ESMORECER
Poema de João de Almeida Santos. Ilustração: "Teus Olhos". Original de minha autoria. Leitmotiv de K. Kavafis (Poemas: "Cinzentos" e "Dias de 1903"). Abril de 2022.

“Teus Olhos”. JAS. 04-2022
LEITMOTIV
“Ter-se-ão desfeado (...) os olhos cinzentos;/ Ter-se-á estragado o belo rosto. Memória minha, guarda-os tu como eram./ E, memória, o que podes deste meu amor,/ o que podes traz-me de volta esta noite." ............................. "Não voltei a encontrá-los – esses tão depressa perdidos.../ Esses olhos poéticos, Esse pálido/ rosto... no anoitecer da rua... (...) e que depois com ansiedade queria." (Kavafis, K., Poemas e Prosas.
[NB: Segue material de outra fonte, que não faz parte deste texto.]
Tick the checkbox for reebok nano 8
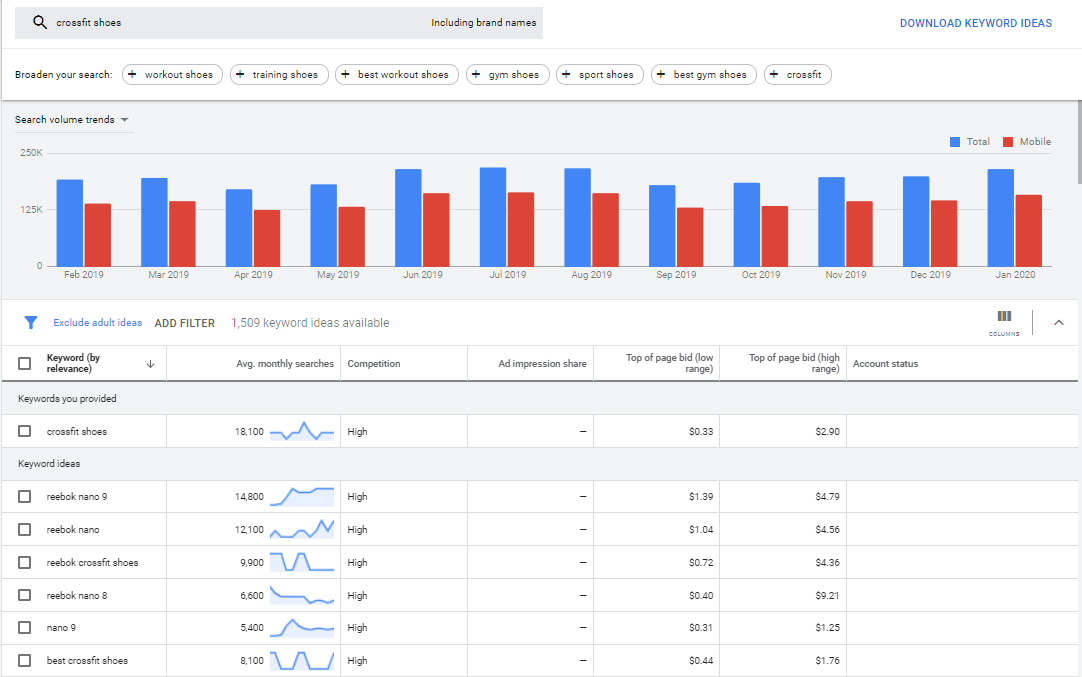The width and height of the screenshot is (1082, 677). coord(25,596)
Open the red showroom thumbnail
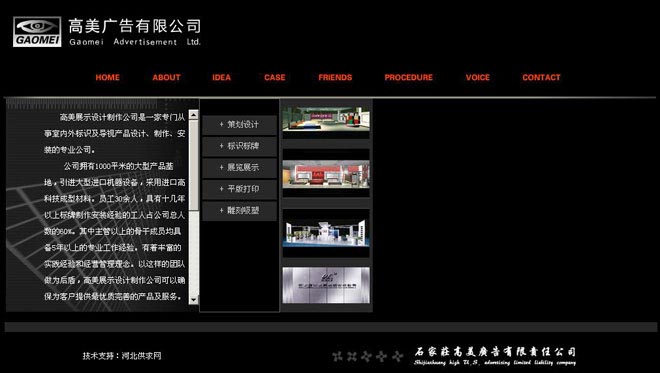 [x=326, y=174]
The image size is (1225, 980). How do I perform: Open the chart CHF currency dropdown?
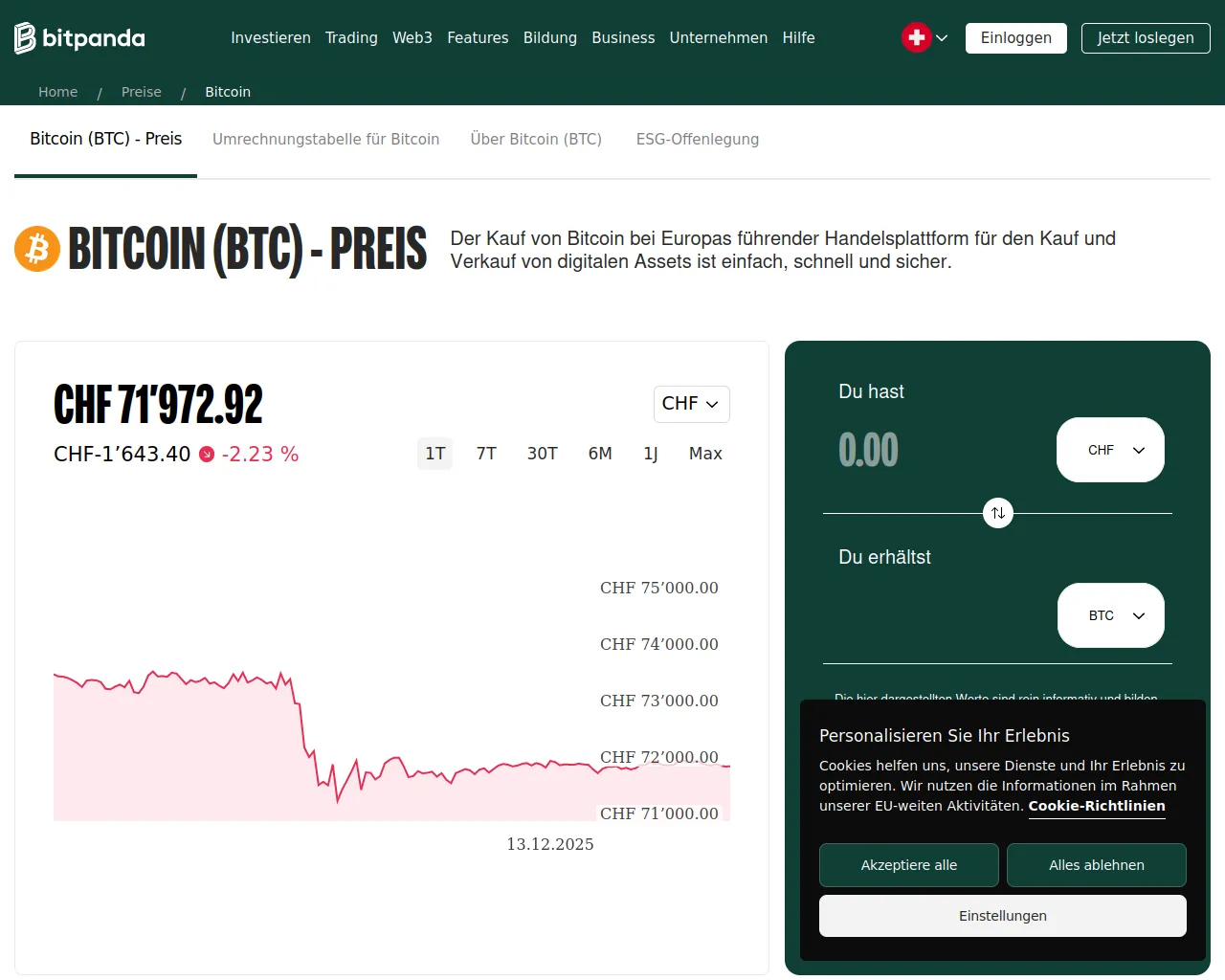coord(691,404)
Lisboa: Relógio d’Água, 69-71)
POEMA – “ESMORECER”
JÁ GASTEI Todos os poemas Cantando O que nunca Te ouvi, Já me fogem As palavras E fico mais Pobre de ti. JÁ NEM SEI Se é silêncio Ou são notas Dissonantes Com que desenhas A pauta Dos melómanos Amantes. NEM PALAVRAS, Nem cores, Talvez notas Invisíveis Nessa pauta Desenhada Do silêncio Com que falas... ............. Talvez nada. AH, NEM EU Já saberei Nomear-te Na hora Da despedida, No encontro Que nunca Marcaremos Nessa baça Encruzilhada Onde sempre Te perdi Numa incerta Caminhada. PRA QUE SERVE A poesia Se não a Sentes Por dentro? Pra que serve A pintura Se não a contemplas Com alma? Pra que serve Gritar Se não ouves Com o peito? Pra que sirvo eu, Poeta-pintor, Se não te vejo Por fora, Mesmo que te pinte E te cante Por dentro? PARA NADA, A não ser Para celebrar O futuro De um passado Que logo esmoreceu Para nunca Lá chegar, Perder-se Na rotina Dos ecos Silenciosos Da alma, Enganar-se Com desencontros Inventados, Ir por aí Sem saber Pra onde vou, Desaparecendo Na montra Dos meus inúteis Passeios Pela arte Que desenterrei Das vísceras E de teus sofridos Enleios, Fazendo a minha Parte. AO MENOS DANÇO Em pas de deux Com poemas Desenhados, Enredado Nos mil fios Da fértil Fantasia De um poeta Que levita Sobre escombros De um palco Que nunca construiu Sobre as pedras Da sua poesia. É A DANÇA Da solidão, Contigo Suspensa Nos fios Da teia Em que vou Enredando A minha vida, Até tombar exausto, Ao cair do pano (E do poema)... ........... Que tarda, Sim, que tarda, Para iludir O derradeiro Momento De uma longa E interminável Despedida.